Let’s assume the same nonce is used to encrypt two messages \(M\) and \(M'\). Then, both messages are XORed with the same stream. Let

\[S_i = E(n|i-1)\]

be the stream used to XOR the plaintexts. The ciphertext for the two messages would be

\[\begin{split} C_i = M_i \oplus S_i \\[2ex] C'_i = M'_i \oplus S_i \end{split}\]

Now, if you XOR the ciphertexts you get

\[C_i \oplus C'_i = M_i \oplus S_i \oplus M'_i \oplus S_i = M_i \oplus M'_i\]

If, for instance, the messages are natural lanuage, recovering the messages (e.g. via statistical analysis) would be an easy task.

How much data can be encrypted with the same key?

CTR limits the size of the data that can be encrypted under the same key. Let’s consider only the counter, first. For instance, if an \(n\) bit counter is used, not more than \(2^n\) plaintext blocks must be encrypted. Otherwise the stream \(S\) that is used to XOR the plaintext repeats and the attack described above would become possible.

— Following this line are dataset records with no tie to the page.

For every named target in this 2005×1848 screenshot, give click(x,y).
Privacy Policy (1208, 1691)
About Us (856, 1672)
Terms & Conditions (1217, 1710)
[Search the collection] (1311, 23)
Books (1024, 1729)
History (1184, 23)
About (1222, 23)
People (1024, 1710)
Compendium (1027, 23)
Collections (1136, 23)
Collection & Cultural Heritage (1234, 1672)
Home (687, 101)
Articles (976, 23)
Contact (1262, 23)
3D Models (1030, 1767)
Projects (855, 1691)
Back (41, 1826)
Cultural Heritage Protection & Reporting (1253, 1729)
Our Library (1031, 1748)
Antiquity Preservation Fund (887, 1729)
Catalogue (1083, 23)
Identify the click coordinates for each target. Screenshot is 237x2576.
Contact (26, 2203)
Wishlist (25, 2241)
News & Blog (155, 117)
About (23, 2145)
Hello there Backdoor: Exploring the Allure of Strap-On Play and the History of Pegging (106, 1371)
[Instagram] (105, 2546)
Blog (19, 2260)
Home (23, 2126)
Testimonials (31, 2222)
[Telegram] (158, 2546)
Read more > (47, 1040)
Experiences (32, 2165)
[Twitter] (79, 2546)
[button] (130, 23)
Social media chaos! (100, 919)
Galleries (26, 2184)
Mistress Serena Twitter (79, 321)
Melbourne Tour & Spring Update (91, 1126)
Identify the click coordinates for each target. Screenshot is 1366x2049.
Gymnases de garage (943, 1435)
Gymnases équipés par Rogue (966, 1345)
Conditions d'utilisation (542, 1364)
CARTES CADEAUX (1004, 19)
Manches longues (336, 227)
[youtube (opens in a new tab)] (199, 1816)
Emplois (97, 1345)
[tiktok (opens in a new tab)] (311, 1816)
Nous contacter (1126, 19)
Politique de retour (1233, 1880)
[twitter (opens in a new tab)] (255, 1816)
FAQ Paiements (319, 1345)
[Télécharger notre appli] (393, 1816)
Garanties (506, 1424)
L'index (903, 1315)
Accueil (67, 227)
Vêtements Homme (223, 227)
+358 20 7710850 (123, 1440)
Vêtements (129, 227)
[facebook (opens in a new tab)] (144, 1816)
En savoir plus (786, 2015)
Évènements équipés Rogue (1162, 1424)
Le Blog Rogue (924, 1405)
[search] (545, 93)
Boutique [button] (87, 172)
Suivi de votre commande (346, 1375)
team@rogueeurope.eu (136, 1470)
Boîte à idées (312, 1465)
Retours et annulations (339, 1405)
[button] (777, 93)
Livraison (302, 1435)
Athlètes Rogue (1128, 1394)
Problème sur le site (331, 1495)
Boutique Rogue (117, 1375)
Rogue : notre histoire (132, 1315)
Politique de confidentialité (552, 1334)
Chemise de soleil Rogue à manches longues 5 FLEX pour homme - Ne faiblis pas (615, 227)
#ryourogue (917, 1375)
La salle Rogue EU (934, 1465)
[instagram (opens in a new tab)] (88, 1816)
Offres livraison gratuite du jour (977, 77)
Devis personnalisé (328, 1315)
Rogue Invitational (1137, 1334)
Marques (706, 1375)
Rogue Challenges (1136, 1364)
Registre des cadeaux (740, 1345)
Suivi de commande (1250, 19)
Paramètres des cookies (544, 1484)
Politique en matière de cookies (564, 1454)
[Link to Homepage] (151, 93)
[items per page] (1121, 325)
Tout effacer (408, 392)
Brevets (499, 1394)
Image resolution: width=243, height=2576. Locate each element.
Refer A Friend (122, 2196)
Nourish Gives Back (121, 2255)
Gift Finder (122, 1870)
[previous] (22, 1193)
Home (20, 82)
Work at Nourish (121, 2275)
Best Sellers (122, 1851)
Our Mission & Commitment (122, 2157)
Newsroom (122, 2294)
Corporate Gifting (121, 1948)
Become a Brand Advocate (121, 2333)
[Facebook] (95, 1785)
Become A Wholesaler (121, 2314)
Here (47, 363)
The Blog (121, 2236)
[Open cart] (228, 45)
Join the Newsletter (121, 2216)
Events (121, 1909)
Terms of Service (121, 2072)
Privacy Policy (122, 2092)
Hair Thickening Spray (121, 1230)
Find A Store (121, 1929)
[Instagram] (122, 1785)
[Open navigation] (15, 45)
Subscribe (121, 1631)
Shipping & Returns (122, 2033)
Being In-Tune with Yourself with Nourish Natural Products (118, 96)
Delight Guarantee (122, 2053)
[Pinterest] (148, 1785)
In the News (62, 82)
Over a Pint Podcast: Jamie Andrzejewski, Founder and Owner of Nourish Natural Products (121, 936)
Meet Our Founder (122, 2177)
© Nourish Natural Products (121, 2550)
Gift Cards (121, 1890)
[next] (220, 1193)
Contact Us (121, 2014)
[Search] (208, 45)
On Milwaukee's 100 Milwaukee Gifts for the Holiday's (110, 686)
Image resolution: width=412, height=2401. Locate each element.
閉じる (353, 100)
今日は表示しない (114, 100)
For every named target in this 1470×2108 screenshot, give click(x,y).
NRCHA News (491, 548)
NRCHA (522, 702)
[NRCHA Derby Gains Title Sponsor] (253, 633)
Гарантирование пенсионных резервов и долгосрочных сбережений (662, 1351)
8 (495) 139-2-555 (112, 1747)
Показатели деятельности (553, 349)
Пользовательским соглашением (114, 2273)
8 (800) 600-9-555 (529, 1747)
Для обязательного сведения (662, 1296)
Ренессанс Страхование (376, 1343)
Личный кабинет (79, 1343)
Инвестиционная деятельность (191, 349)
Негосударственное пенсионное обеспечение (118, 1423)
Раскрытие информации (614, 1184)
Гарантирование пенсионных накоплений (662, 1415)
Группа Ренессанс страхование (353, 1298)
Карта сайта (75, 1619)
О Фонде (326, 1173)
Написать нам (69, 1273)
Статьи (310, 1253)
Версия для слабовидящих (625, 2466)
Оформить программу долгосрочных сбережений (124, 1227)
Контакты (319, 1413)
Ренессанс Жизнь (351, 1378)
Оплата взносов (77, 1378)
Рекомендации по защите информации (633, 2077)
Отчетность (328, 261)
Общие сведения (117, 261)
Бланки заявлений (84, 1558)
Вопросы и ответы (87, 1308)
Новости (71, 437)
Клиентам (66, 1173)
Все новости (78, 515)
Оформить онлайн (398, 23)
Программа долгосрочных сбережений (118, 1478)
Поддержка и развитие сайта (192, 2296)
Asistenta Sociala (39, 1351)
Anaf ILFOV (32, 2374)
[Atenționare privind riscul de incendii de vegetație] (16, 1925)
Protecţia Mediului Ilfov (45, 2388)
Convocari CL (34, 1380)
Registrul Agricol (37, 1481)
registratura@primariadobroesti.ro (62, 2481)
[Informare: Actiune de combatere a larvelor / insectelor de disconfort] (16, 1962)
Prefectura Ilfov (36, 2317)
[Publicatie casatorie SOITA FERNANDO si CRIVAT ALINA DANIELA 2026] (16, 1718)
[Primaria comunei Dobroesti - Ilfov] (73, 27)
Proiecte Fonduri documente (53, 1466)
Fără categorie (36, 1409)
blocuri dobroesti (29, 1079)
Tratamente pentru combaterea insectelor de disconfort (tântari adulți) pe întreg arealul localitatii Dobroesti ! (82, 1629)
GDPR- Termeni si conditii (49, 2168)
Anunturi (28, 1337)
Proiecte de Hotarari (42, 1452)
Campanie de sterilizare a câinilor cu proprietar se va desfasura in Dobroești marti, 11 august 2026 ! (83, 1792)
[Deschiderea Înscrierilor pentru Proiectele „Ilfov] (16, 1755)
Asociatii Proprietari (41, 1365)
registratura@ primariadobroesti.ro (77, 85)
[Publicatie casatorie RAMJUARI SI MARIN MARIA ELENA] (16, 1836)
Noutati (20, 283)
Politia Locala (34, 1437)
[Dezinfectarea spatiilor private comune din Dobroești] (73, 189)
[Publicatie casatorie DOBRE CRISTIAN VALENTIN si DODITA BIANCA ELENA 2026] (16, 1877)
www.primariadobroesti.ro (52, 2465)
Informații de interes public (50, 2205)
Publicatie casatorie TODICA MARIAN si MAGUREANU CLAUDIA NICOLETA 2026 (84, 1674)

For instance, if \(n=64\) not more than \(2^{64}\) blocks must be encrypted. If AES is used for which the block size is 128 bit (16 byte), it would be safe to encrypt up to \(2^{64} \cdot 2^4\) byte, or in other words, \(2^{28}\) TiB. However, in reality we should stop after much less data because collisions in random nonces are likely to be happen much earlier. If we use a 64 bit counter, the nonce is a 64 bit value as well. If we create them at random we know from the birthday attack that a collision (i.e. a particular random nonce was already created) is likely to happen after \(2^{n/2}\) nonces have been created.